Setting entity type and language/script
Where possible, you should always set the entity type and language arguments. While these arguments are optional and RNI is flexible enough to work without them, you will see better results when you use them.
RNI has different algorithms for matching PERSON and ORGANIZATION names. If you don't specify the entity type, RNI will use a simplified rule set of the PERSON entity type. This may lead to scores that do not meet expectations.
Similarly, when language and script are not provided RNI will attempt to guess what the language is. Given the similarity across some languages like Ukrainian and Russian or Japanese and Chinese, the guess may be incorrect. The language determines what model and rules are applied in the scoring and if the language/script are wrong it will likely lead to less accurate RNI scores.
It is strongly recommended that the entity type and language/script are determined and set during indexing and querying processes.

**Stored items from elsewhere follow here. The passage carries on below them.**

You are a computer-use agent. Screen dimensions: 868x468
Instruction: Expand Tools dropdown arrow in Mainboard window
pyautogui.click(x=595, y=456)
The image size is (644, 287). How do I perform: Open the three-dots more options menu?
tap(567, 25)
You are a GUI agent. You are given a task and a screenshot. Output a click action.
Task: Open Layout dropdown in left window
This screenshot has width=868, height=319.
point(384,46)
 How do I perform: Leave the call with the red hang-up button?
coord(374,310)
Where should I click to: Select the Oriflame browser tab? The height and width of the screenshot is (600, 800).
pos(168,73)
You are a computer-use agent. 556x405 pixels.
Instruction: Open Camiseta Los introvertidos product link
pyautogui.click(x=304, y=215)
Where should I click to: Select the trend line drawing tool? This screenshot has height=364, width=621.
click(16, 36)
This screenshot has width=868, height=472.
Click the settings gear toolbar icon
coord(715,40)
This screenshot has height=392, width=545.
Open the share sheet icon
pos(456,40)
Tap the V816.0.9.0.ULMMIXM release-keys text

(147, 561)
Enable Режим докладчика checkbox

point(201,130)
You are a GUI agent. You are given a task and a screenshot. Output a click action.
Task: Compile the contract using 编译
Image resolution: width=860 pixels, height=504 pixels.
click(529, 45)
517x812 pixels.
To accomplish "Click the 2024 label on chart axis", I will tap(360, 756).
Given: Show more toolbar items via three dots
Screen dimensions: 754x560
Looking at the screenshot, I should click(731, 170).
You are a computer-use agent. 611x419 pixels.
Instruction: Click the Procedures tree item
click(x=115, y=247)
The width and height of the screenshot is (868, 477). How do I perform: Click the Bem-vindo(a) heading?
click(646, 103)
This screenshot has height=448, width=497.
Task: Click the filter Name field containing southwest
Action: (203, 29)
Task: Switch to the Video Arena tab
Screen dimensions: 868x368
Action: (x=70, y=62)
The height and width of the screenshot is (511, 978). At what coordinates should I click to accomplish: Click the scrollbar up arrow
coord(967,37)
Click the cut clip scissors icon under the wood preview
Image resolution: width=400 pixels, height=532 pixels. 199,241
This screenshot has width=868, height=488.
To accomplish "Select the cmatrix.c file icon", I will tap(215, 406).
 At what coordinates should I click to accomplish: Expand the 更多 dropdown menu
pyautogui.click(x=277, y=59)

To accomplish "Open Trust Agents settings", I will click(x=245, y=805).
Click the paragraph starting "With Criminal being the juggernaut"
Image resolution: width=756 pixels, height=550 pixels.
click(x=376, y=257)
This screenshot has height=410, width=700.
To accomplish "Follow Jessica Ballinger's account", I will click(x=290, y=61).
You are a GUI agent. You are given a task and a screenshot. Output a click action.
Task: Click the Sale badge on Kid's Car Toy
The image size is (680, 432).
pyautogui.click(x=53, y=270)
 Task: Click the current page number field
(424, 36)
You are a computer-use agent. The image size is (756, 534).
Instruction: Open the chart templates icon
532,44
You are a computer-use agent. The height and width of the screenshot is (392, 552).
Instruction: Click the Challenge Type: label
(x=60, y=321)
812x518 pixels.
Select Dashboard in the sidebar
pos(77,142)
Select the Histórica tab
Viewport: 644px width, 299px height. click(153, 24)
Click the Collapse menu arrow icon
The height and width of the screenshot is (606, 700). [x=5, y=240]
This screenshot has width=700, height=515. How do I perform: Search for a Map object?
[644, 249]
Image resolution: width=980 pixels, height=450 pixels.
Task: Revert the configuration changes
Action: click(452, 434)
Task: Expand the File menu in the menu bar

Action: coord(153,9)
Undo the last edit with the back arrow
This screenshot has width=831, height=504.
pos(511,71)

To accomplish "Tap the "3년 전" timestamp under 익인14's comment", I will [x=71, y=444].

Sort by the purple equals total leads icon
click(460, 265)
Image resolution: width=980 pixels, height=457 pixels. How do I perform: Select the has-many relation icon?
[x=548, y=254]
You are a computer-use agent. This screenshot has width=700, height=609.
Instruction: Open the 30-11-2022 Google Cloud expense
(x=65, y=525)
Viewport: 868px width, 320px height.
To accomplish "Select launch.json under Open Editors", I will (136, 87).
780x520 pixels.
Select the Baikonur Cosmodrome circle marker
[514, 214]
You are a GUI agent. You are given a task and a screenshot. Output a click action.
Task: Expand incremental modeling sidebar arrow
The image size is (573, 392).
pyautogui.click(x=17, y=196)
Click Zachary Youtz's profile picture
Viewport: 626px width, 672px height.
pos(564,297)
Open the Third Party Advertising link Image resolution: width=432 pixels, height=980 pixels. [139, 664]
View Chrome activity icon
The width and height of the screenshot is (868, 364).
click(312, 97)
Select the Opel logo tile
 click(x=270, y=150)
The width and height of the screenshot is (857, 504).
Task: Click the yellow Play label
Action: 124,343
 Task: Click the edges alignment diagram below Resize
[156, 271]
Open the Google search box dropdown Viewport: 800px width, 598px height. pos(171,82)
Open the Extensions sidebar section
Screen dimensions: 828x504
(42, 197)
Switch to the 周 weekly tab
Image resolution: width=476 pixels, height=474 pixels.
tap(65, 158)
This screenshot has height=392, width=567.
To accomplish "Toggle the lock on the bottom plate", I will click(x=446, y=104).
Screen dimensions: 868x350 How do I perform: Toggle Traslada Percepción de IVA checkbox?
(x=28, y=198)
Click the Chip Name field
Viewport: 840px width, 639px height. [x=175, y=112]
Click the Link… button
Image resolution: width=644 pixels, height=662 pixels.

Name tokenization is the process of breaking up a name into pieces such as first name and last name. Use the list of names you have indexed and any historical queries you have saved to determine how often a token appears in your name universe. RNI processes full names, but the underlying algorithms work on a token level. Knowing how often a name token appears can provide insight into how to improve accuracy. For English names tokenization is as simple as finding the white space in a name. For languages that don’t use whitespace, you may need to incorporate Rosette Base Linguistics (RBL) which provides tokenization for 33 languages. The end result of this process should look like the following table.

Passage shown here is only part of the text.